▶ _TEXT_
M-QALM: A Benchmark to Assess Clinical Reading Comprehension and Knowledge Recall in Large Language Models via Question Answering
This work addresses the need for better evaluation of LLMs in high-stakes healthcare applications, though it is incremental as it builds on existing benchmarking methods.
The authors tackled the problem of assessing how well large language models (LLMs) recall and integrate clinical knowledge by creating M-QALM, a benchmark with 22 datasets across biomedical domains, and found that instruction tuning improves performance, while fine-tuning on medical data shows promising generalization, with a notable gap between knowledge recall and integration.

▶ _QUESTIONS_
1. Rewrite the M-QALM summary's paragraph beginning "The authors tackled the problem" as a short bulleted list that keeps its main facts.
2. Carry on the M-QALM summary from its final sentence, adding one further paragraph in the same formal register.

▶ _DATASET_

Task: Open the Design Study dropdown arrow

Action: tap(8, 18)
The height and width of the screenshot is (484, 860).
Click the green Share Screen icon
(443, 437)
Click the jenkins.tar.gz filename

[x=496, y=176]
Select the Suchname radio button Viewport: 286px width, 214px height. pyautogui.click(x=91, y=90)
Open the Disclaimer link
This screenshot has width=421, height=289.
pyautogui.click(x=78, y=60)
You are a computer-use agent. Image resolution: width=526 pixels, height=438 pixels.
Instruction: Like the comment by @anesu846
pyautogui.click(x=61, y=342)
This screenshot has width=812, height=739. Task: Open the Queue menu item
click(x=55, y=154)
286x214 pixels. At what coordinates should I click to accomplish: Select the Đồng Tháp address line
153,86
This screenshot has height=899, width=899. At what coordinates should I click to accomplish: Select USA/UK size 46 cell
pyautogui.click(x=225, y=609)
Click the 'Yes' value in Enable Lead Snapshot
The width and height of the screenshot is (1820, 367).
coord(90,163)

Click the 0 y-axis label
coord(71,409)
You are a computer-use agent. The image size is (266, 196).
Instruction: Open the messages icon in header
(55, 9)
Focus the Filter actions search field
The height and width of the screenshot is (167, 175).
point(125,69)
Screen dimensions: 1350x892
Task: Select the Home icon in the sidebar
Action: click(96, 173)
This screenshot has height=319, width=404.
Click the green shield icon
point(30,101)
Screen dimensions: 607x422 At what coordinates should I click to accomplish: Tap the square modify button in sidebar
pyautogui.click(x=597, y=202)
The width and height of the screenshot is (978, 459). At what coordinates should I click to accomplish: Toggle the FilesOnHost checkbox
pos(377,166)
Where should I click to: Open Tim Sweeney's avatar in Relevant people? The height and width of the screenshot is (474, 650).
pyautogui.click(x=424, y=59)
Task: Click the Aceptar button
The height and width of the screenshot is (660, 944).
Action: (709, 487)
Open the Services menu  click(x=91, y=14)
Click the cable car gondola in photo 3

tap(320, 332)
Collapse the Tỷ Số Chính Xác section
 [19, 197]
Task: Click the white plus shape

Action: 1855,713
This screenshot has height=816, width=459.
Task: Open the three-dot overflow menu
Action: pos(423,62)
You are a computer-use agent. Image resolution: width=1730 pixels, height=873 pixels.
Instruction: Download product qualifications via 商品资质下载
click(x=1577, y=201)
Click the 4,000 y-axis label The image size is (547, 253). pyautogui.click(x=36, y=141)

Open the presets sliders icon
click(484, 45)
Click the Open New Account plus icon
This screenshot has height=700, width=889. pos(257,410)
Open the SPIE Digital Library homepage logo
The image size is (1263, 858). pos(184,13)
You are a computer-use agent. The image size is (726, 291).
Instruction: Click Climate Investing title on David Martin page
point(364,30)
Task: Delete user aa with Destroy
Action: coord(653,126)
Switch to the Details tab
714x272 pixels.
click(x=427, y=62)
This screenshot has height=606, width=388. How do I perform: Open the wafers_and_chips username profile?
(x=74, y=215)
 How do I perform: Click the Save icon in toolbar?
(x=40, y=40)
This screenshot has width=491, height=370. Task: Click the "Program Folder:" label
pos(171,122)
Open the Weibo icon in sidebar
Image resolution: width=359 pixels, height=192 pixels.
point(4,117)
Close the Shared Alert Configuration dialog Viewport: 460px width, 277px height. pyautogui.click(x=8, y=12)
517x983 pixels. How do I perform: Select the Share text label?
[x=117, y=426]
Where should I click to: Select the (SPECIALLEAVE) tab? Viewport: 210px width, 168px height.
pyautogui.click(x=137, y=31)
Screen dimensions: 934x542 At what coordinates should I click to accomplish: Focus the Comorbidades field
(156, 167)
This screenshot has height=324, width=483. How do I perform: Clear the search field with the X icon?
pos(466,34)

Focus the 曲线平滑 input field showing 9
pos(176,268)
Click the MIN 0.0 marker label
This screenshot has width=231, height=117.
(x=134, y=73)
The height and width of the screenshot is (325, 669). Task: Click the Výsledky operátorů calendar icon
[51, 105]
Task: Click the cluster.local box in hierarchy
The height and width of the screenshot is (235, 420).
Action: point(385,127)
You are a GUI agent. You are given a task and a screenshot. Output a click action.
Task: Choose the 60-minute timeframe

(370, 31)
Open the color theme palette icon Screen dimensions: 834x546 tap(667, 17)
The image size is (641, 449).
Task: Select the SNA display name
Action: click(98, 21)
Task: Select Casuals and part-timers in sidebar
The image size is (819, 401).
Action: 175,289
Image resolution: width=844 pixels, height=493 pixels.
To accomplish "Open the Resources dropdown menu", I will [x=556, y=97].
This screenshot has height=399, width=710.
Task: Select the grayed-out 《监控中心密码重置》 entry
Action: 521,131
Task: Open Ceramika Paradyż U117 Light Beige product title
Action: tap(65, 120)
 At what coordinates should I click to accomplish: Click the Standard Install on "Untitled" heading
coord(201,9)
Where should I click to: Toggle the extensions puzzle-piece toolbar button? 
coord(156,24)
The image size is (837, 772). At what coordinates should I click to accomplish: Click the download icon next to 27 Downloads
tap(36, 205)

▶ _ANSWERS BELOW_
1.
- Problem: assessing how well large language models (LLMs) recall and integrate clinical knowledge.
- Approach: the authors created M-QALM, a benchmark of 22 datasets across biomedical domains.
- Findings:
  - Instruction tuning improves performance.
  - Fine-tuning on medical data shows promising generalization.
  - A notable gap exists between knowledge recall and integration.

2.
There is vivid research on adapting Large Language Models (LLMs) to perform a variety of tasks in high-stakes domains such as healthcare. Despite their popularity, there is a lack of understanding of the extent and contributing factors that allow LLMs to recall relevant knowledge and combine it with presented information in the clinical and biomedical domain: a fundamental pre-requisite for success on down-stream tasks. Addressing this gap, we use Multiple Choice and Abstractive Question Answering to conduct a large-scale empirical study on 22 datasets in three generalist and three specialist biomedical sub-domains. Our multifaceted analysis of the performance of 15 LLMs, further broken down by sub-domain, source of knowledge and model architecture, uncovers success factors such as instruction tuning that lead to improved recall and comprehension. We further show that while recently proposed domain-adapted models may lack adequate knowledge, directly fine-tuning on our collected medical knowledge datasets shows encouraging results, even generalising to unseen specialist sub-domains. We complement the quantitative results with a skill-oriented manual error analysis, which reveals a significant gap between the models' capabilities to simply recall necessary knowledge and to integrate it with the presented context. To foster research and collaboration in this field we share M-QALM, our resources, standardised methodology, and evaluation results, with the research community to facilitate further advancements in clinical knowledge representation learning within language models.